Goal of the exercise -> Entries follow. Give back exactly the lines starting at the one containing "Task: Click the Controlleurs de bus USB icon" and ending at the one containing "The image size is (768, 496).", and no other lines.

Given records ->
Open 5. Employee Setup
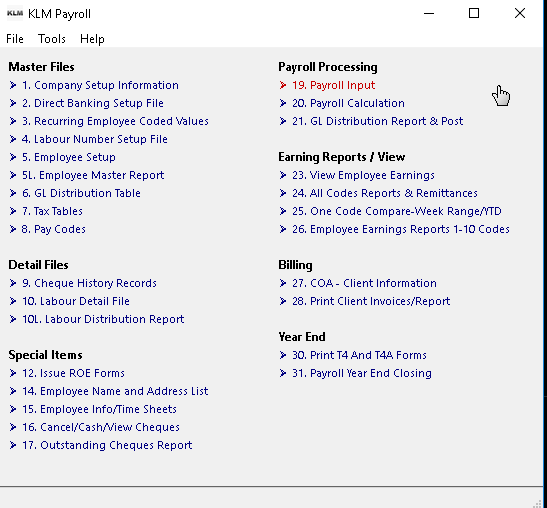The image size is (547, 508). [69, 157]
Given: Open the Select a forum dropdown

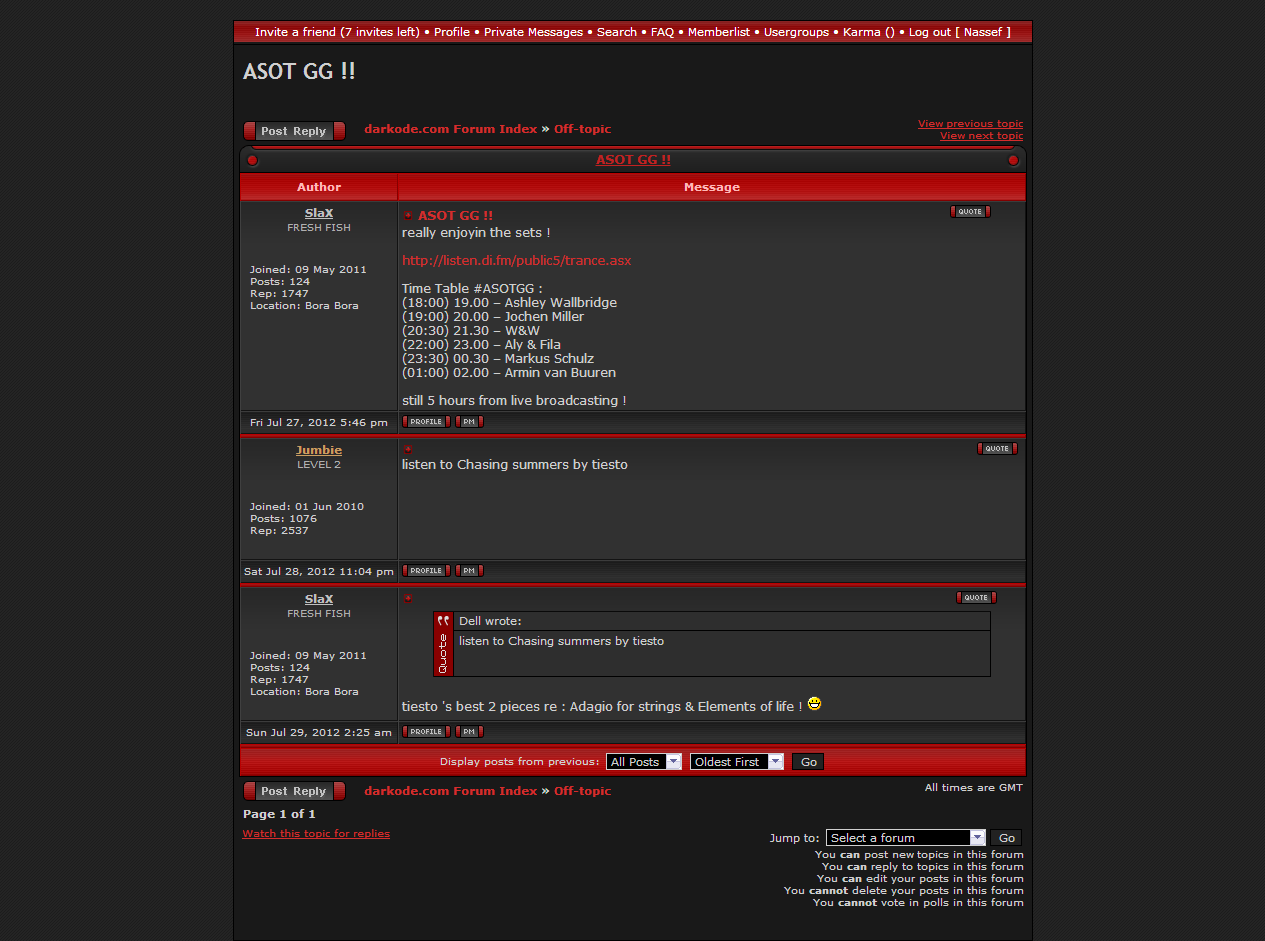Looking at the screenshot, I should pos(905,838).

==

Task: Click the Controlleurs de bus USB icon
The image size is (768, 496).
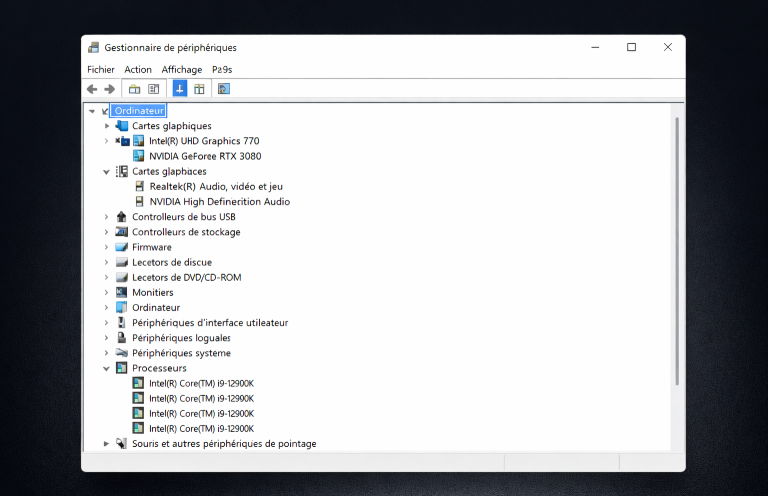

Completed task ->
Task: Click the Controlleurs de bus USB icon
The image size is (768, 496).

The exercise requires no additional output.